Who is pushing the rational buy?
No Name, Loblaw Companies Limited’s line of generic household and grocery products, is another brand that’s pushing the rational buy. The brand, which is most known for its nondescript black and yellow packaging, offers consumers quality products at affordable prices. In 1978, No Name launched with 16 products, and today, the brand occupies a considerable share of the shelf with nearly 3,000 products.
Dollar Shave Club disrupted the shaving industry by selling high-quality generic razors at lower prices than its brand-name counterparts. The company’s first advertisement went viral by pushing this very positioning statement: “Are the blades any good? No . . . our blades are f**king great . . . And do you like spending $20 a month on brand-name razors? 19 go to Roger Federer.” In 2016, Dollar Shave Club was projecting more than $200 million in revenue, and in the same year, the company was purchased by Unilever for $1 billion.
The Irrational Consumer
As stated in Investopedia, “Behavioral economics draws on psychology and economics to explore why people sometimes make irrational decisions, and why and how their behavior does not follow the predictions of economic models.” Behavioral economists assert that consumers do not always act in their best interests because they lack self-control and are emotionally driven. Richard Thaler, a renowned behavioral economist, was recently in the limelight for publishing his critically acclaimed book, Nudge, and for winning the Nobel Prize in 2017.
Who is pushing the irrational buy?
Instead of buying coffee beans in bulk, Portland coffee roaster Stumptown chooses to buy its beans directly from the people who grow them. Although there are cheaper coffee brands out there, Stumptown’s commitment to being socially and environmentally conscious appeals to its customers and makes them behave “economically irrational” by buying a more expensive brand.
The same is true for farmers’ markets. Although there are products of comparable quality available at lower prices in grocery stores, people opt to shop at farmers’ markets because they want to shop locally, reduce their carbon footprint, promote sustainable farming, support the ethical treatment of animals, and so on.
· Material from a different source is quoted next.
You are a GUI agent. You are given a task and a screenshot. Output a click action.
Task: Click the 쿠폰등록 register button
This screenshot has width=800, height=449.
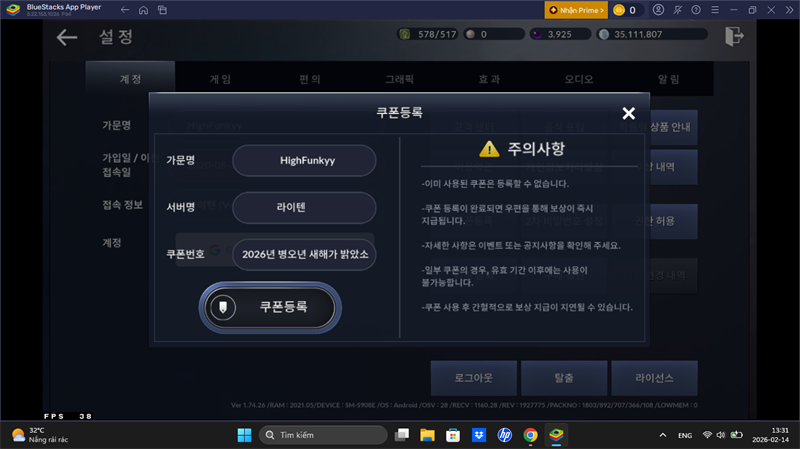(271, 307)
Psychology Today explains these phenomena: “Psychological studies reveal that the purchase decisions about packaged goods products are largely driven by consumer perceptions that the brand is an extension of the self. This connection is based on the closeness of the match between the ‘personality’ of the brand and the consumer’s own personality.”
We also see this in luxury products. Take a look at the Apple Watch. The standard Apple Watch starts at $399, but the fashionable Apple Watch Hermès starts at $1,399. Back when the Apple Watch first launched, the company sold luxury smartwatches for as high as $17,000. Psychologists call this “wealth signaling.”
Kids call it “flexing.”
To effectively sell your product, you have to appeal to your customers’ logic, emotions, or both. In the bestselling book Switch: How to Change Things When Change Is Hard, authors Chip and Dan Heath liken emotion to an elephant and logic to a rider; the most successful stories come from a blended appeal.
Some purchases are based on logic, whereas others are based on emotion. Ultimately, different customers value different things, and what they buy is an extension of who they are.
In that case, I’m a pair of Star Trek pajamas, a one-liter bottle of Mountain Dew Baja Blast, and a family-size bag of Nacho Cheese Doritos.